**BRIEF**
Everything in the records below should be printed exactly, except the pictures.

**RECORDS**
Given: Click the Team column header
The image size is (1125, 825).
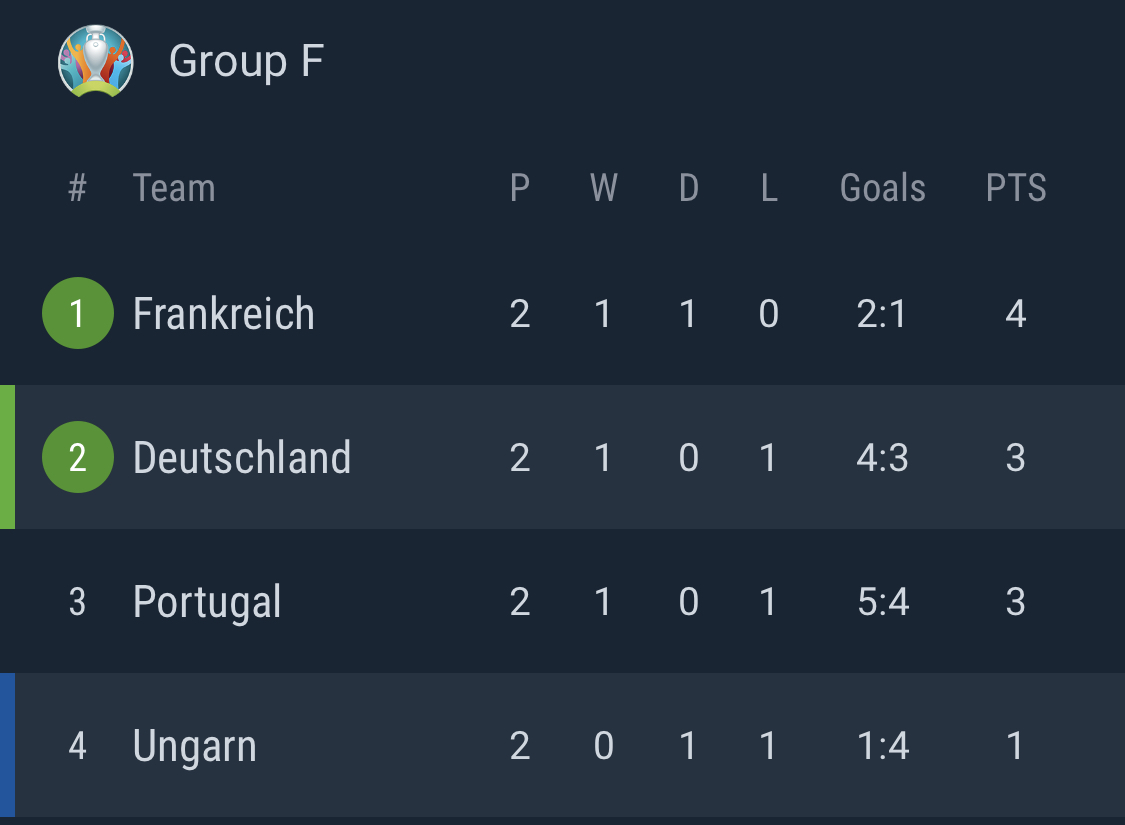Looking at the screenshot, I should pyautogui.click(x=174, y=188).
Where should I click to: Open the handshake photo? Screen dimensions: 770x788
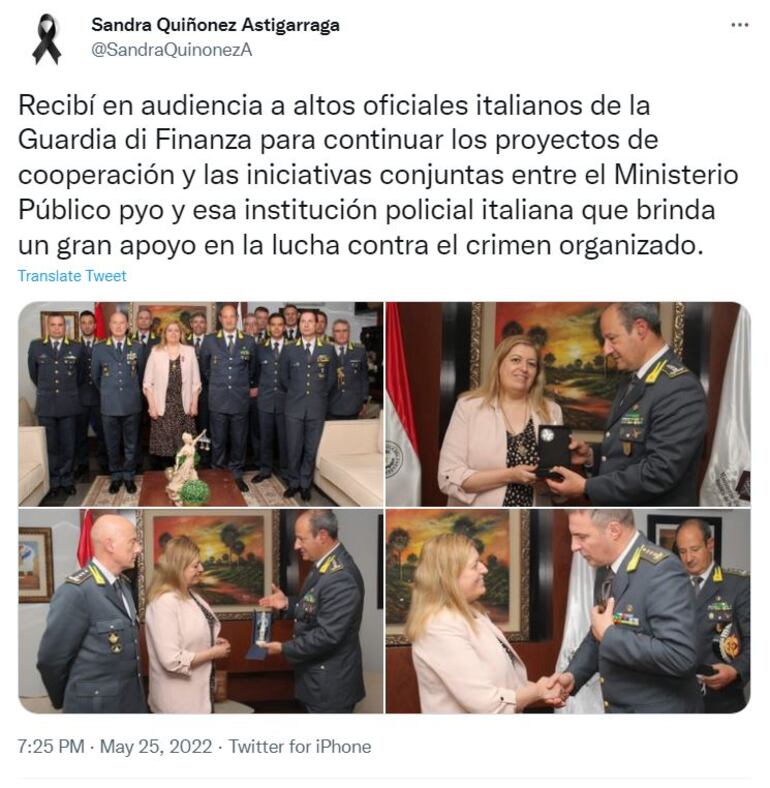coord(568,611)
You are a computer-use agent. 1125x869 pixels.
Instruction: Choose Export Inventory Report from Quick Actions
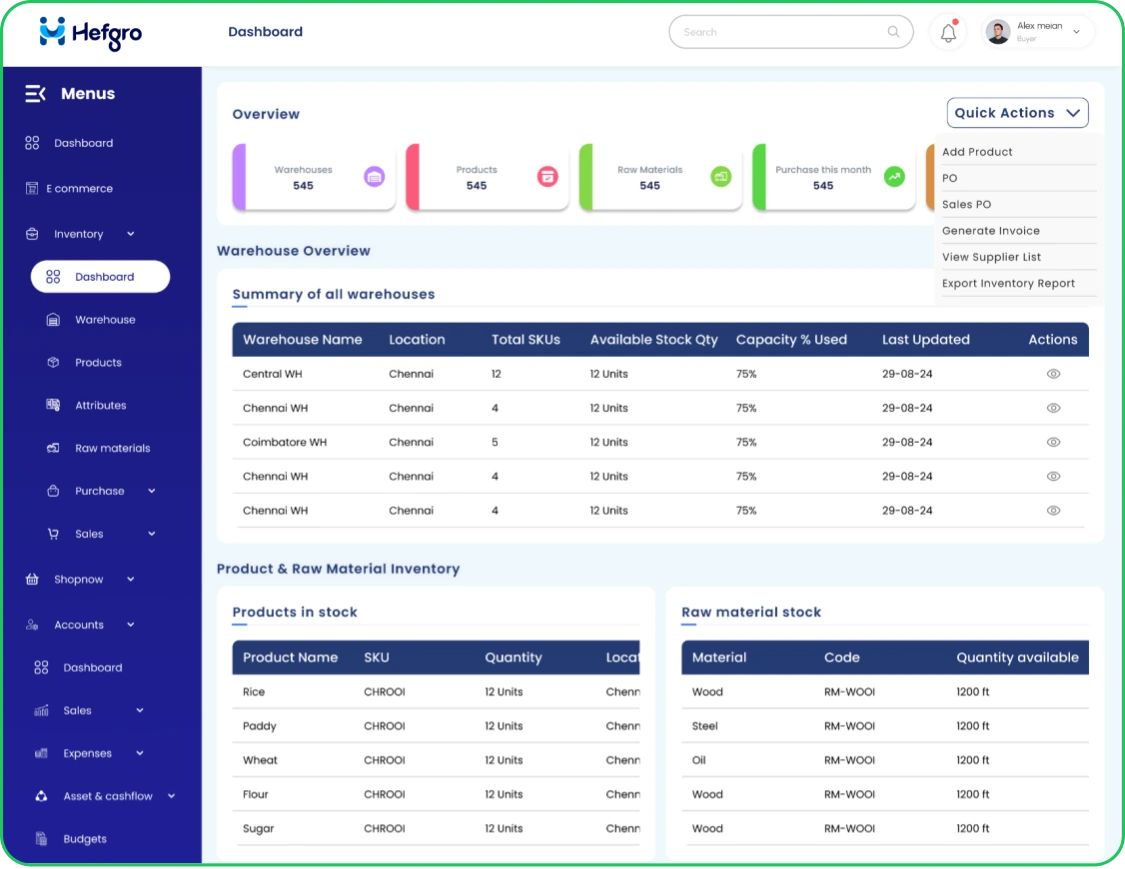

**YOUR RESPONSE**
Given: Click the Team column header
The image size is (1125, 825).
Looking at the screenshot, I should pyautogui.click(x=174, y=188).
Where should I click to: Open the handshake photo? Screen dimensions: 770x788
coord(568,611)
You are a computer-use agent. 1125x869 pixels.
Instruction: Choose Export Inventory Report from Quick Actions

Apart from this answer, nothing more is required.